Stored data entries
=== Section Start ===

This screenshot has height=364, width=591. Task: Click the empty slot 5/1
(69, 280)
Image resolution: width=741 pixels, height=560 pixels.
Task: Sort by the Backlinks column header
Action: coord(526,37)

=== Section End ===

Make a precise copy of the records in their entirety.

**SOLUTION BELOW:**
This screenshot has height=364, width=591. Task: Click the empty slot 5/1
(69, 280)
Image resolution: width=741 pixels, height=560 pixels.
Task: Sort by the Backlinks column header
Action: coord(526,37)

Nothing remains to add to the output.